Brazil to put main part of power sector model into place by July
Brazil's government plans to put in place the main part of the regulation needed to implement the new power sector
model by July, senator Delcidio Amaral of the ruling Workers' Party (PT) told. Amaral, a former mines and energy
minister and power and gas director in federal energy company Petrobras, studied and negotiated the decree that
instituted the new model.
Although the negotiations led to many changes, the main part of the government's proposals is intact and the successful implementation of the new model will depend upon its regulation, he said.

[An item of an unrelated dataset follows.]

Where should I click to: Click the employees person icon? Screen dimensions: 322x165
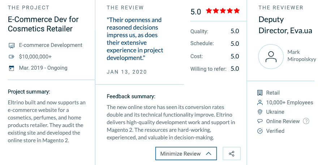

The regulation will be carried out through ministerial decrees and legislation that will be published by the mines
and energy ministry.
"We must double the attention to the regulation because the success of the new model is highly dependent upon such regulation and the adjustments that need to be introduced during its implementation," he said. "However, I am optimistic because the model reinstated the essential role of the state, especially in the planning and monitoring of construction works to guarantee they are in line with demand to avoid power rationing," he added.
According to Amaral, private sector agents must monitor the regulations to ensure they create the conditions to
attract investment because the "government does not have the 20 bn reais ($ 7 bn) a year that the sector needs." The
model was thoroughly negotiated and attends to some private sector demands, he said.
The most important changes made by the senate increased the transition period for independent power producers to 2006 from 2005 and rolled back the operations start date of generation plants that will be allowed sell power at auctions for new power capacity to 2000 from 2003.
Another change removed federal power holding company Eletrobras from the national privatisation program (PND).
"Eletrobras will now reassume a position as an investor and will take up more room in the system, together with other state-controlled companies," he said.
Amaralalso said an article that forces power companies to separate generation, distribution and transmission assets
will remain unchanged, despite pleas from state-owned companies such as Cemig, Celesc and Copel. The senate will vote
on 35 amendments to the decree that lawmakers decided to debate separately. None of the amendments change the basic
structure of the new model, according to Amaral.
The senate will also vote on the second new power model decree, known as MP 145, which creates a federally-owned research company. After the vote both decrees need to be ratified in the lower house.